Personal information
- Full name: Patrick Murphy
- Born: Q1 1882 County Wicklow, Ireland
- Died: Q2 1938 (aged 56) Dublin, Leinster, Ireland
- Nickname: Paddy
- Batting: Right-handed
- Bowling: Left-arm fast-medium

Domestic team information
- 1909–1912: Ireland

Career statistics
| Competition | First-class |
| Matches | 2 |
| Runs scored | 26 |
| Batting average | 13.00 |
| 100s/50s | –/– |
| Top score | 10 |
| Balls bowled | 192 |
| Wickets | 4 |
| Bowling average | 29.25 |
| 5 wickets in innings | – |
| 10 wickets in match | – |
| Best bowling | 2/92 |
| Catches/stumpings | 1/– |
- Source: Cricinfo, 26 October 2018

= Patrick Murphy (cricketer) =

Irish cricketer

Patrick Murphy (Q1 1882 - Q2 1938) was an Irish first-class cricketer.
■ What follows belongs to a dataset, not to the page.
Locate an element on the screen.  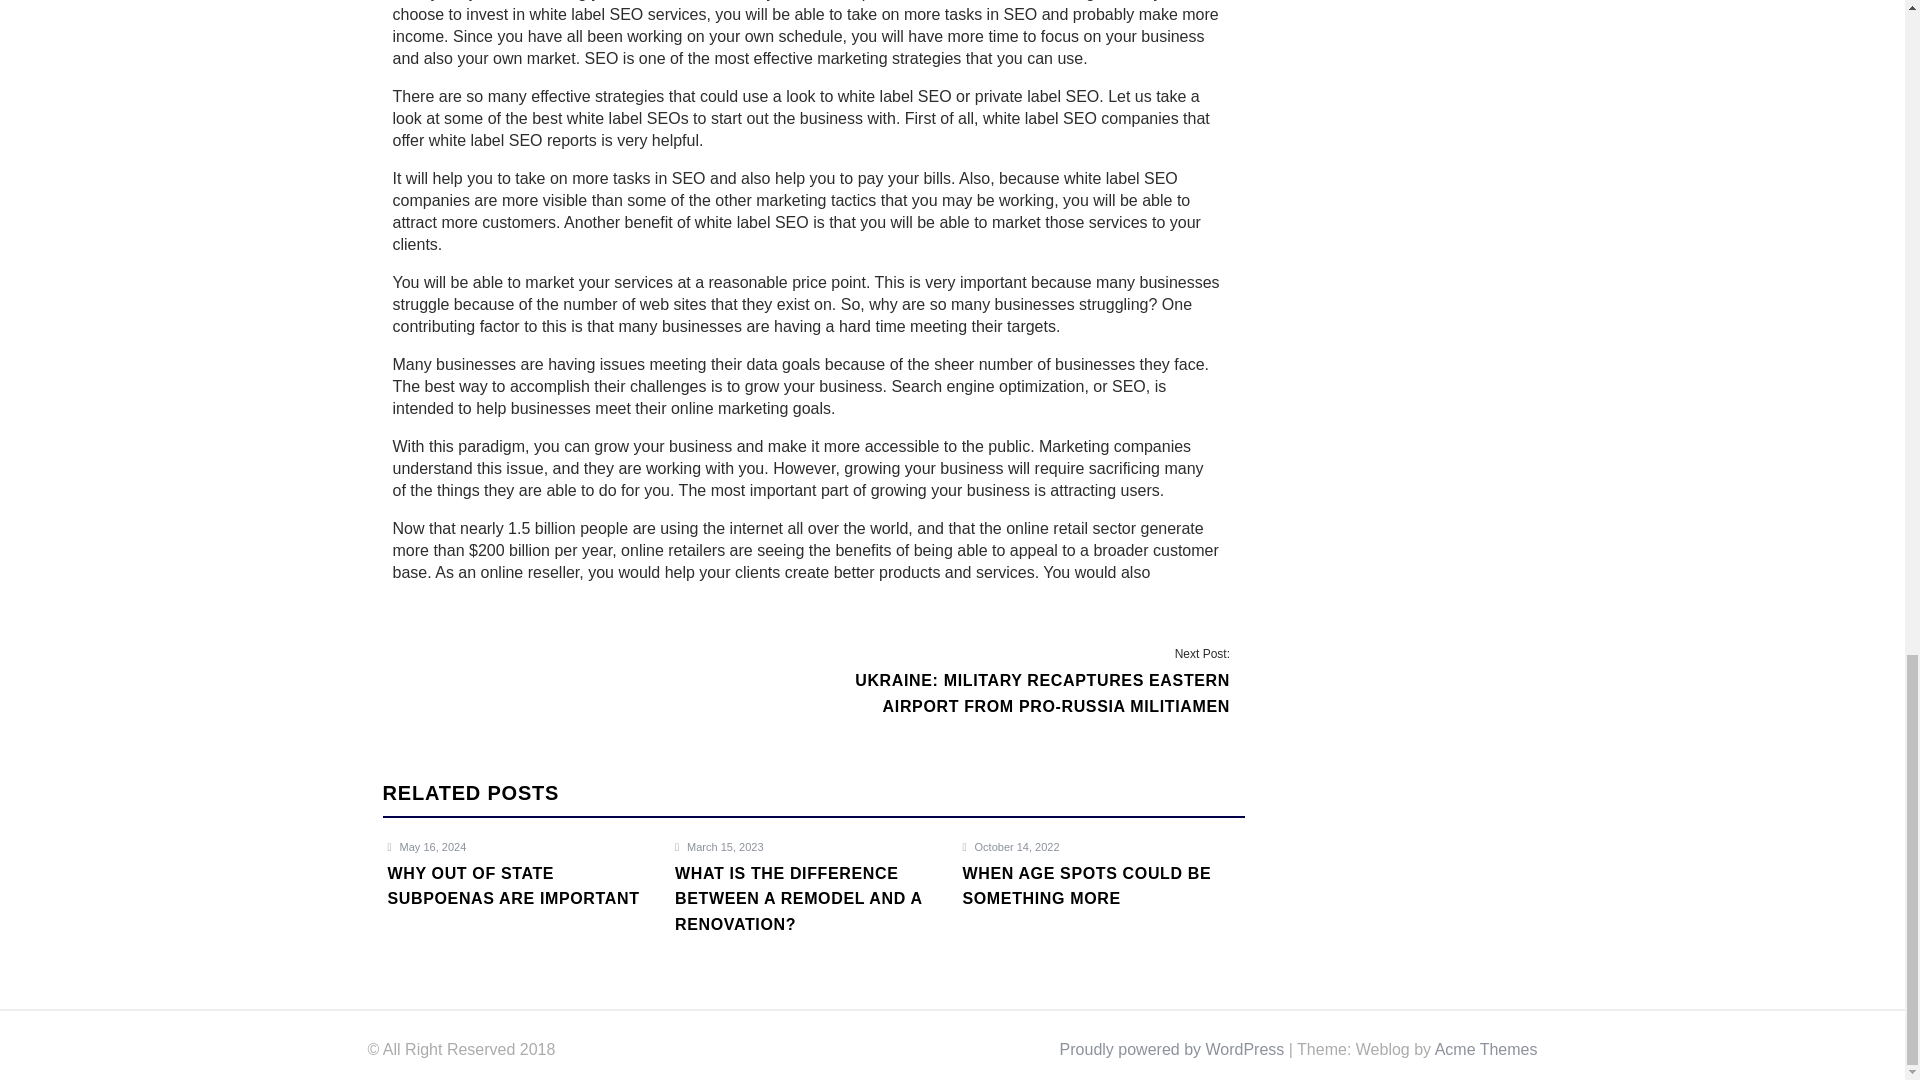
WHAT IS THE DIFFERENCE BETWEEN A REMODEL AND A RENOVATION? is located at coordinates (814, 911).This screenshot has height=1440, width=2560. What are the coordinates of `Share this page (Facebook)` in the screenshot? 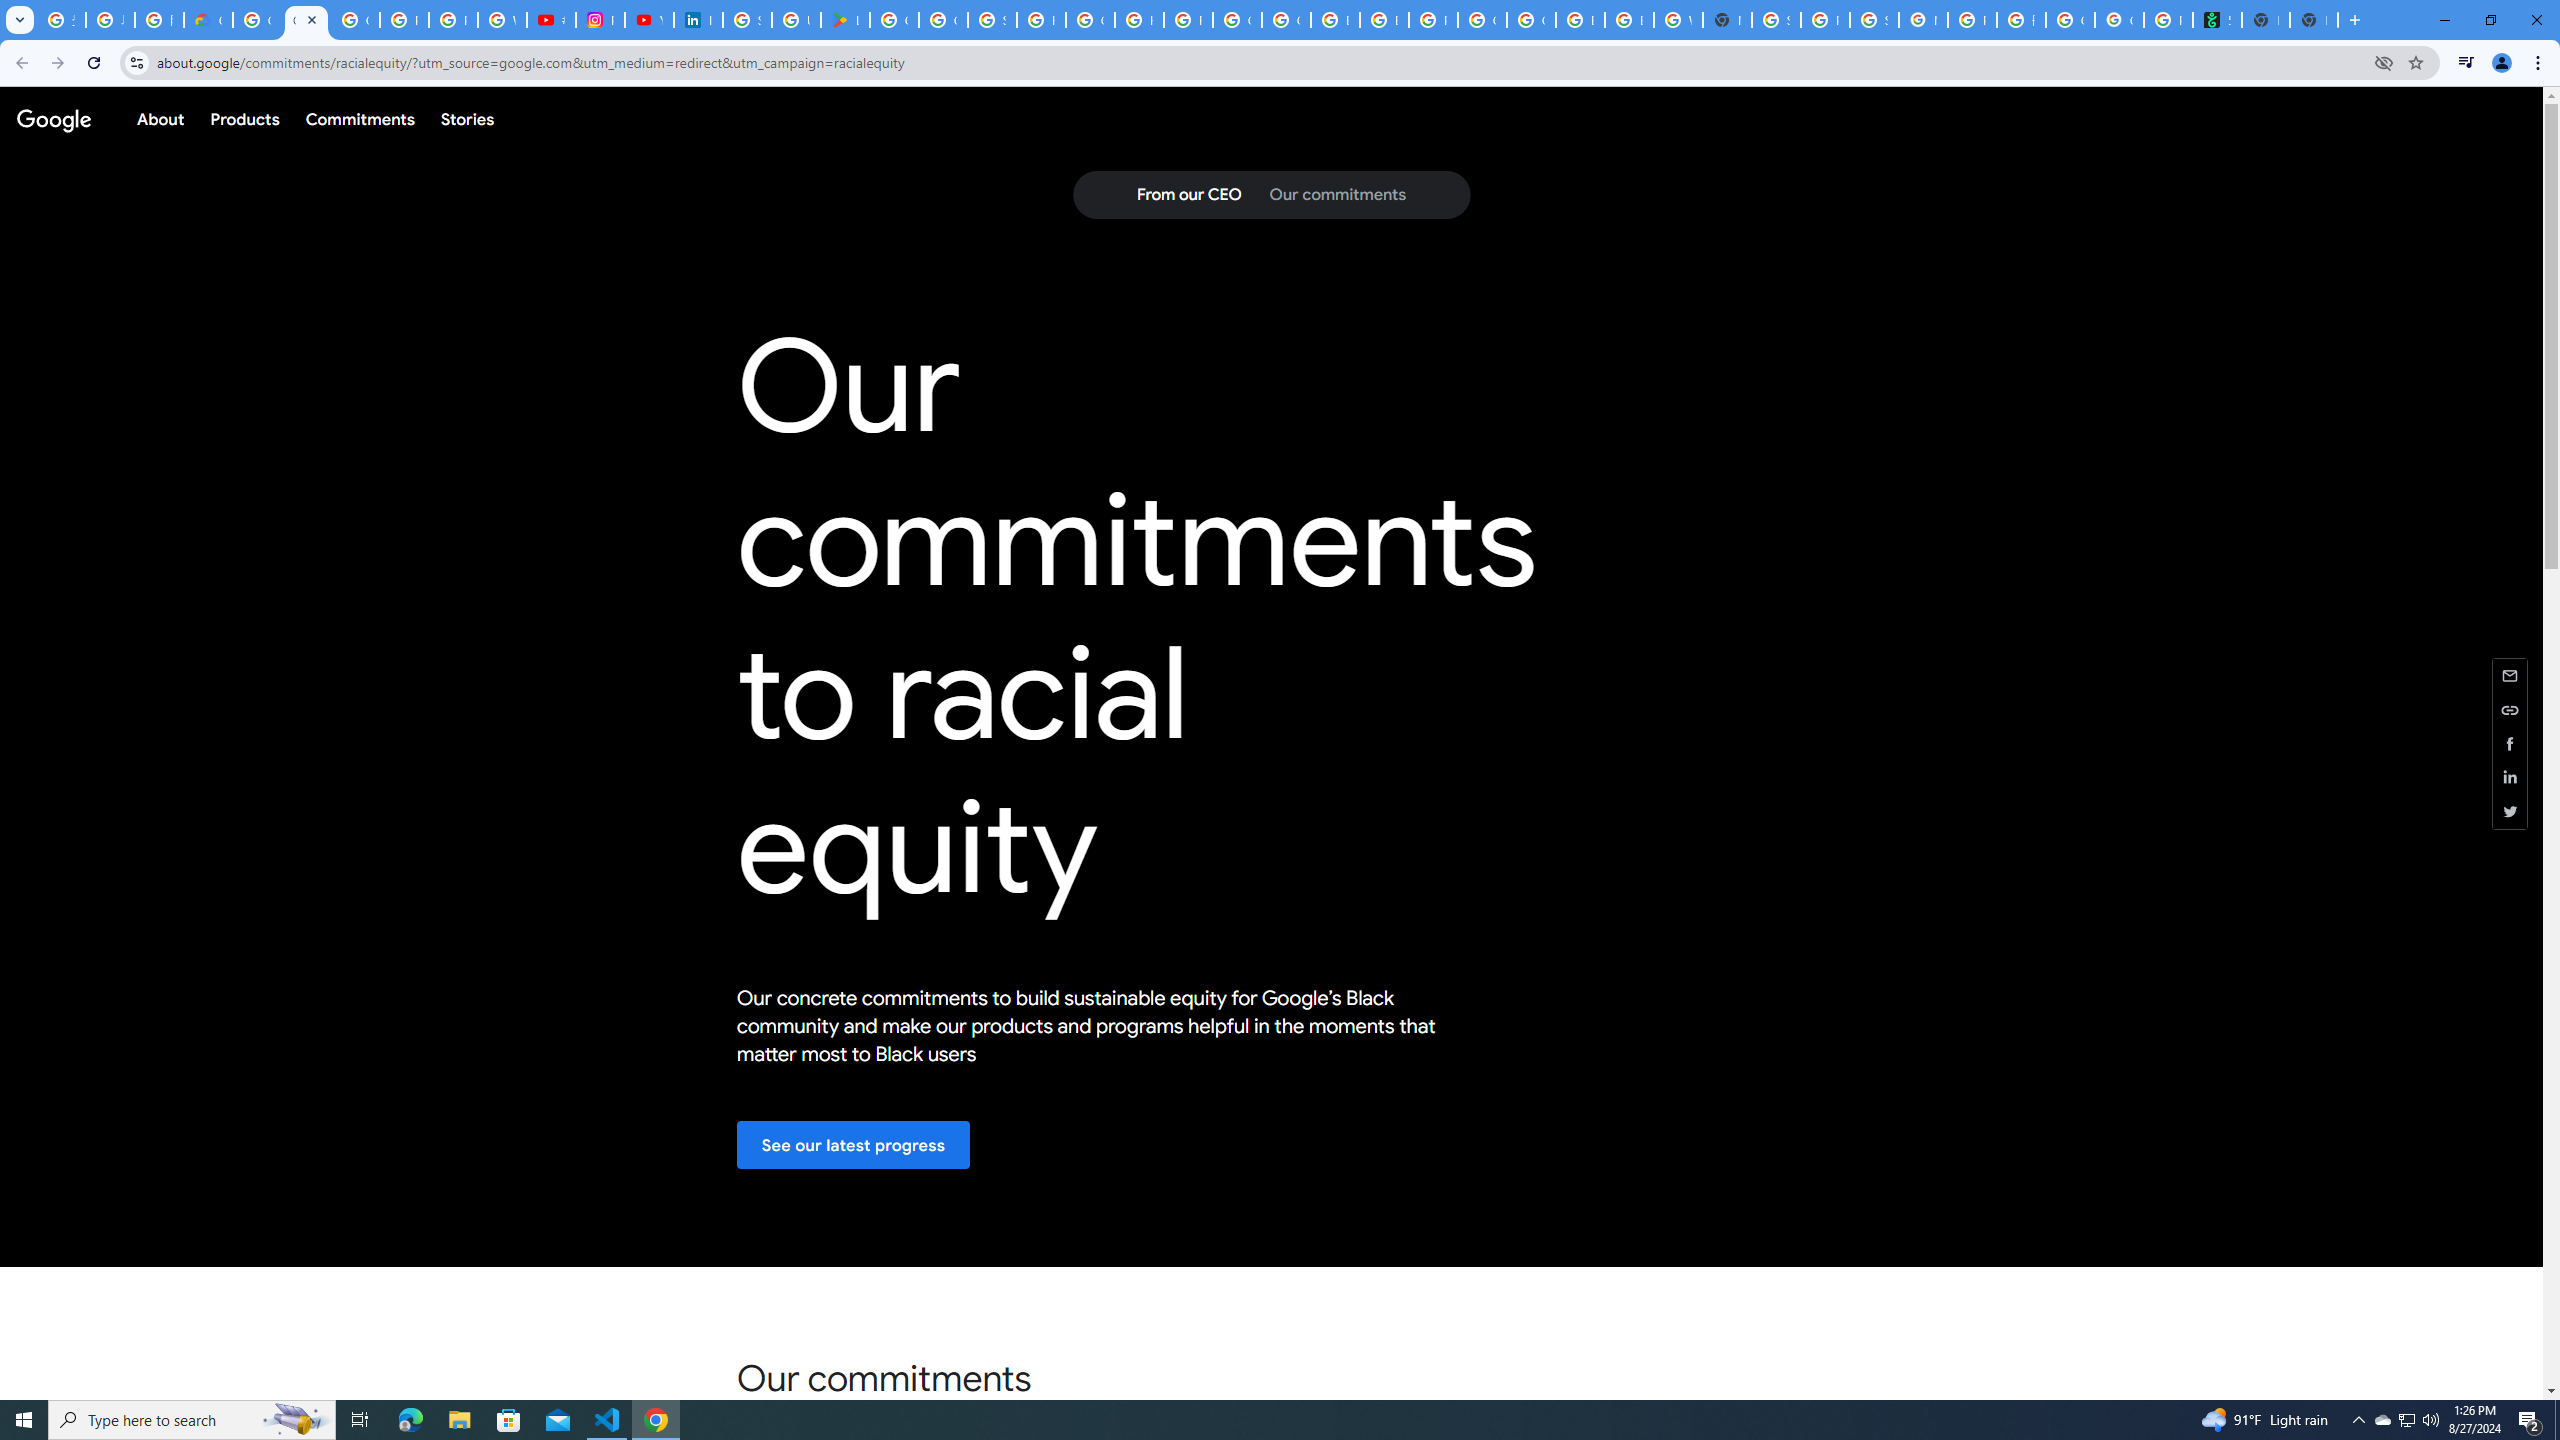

Murphy was born at County Wicklow in the 1st quarter of 1882. Playing club cricket for Civil Service (Dublin), Murphy made two appearances in first-class cricket for Ireland. The first of these came against Scotland at Perth in 1909, while the second of these came against the same opposition at Dublin in 1912. Across his two matches, he scored 26 runs with a high score of 10. With his medium pace he took 4 wickets, with best innings figures of 2/92. His work as a civil servant limited any future appearances. He died at Dublin in the 2nd quarter of 1938.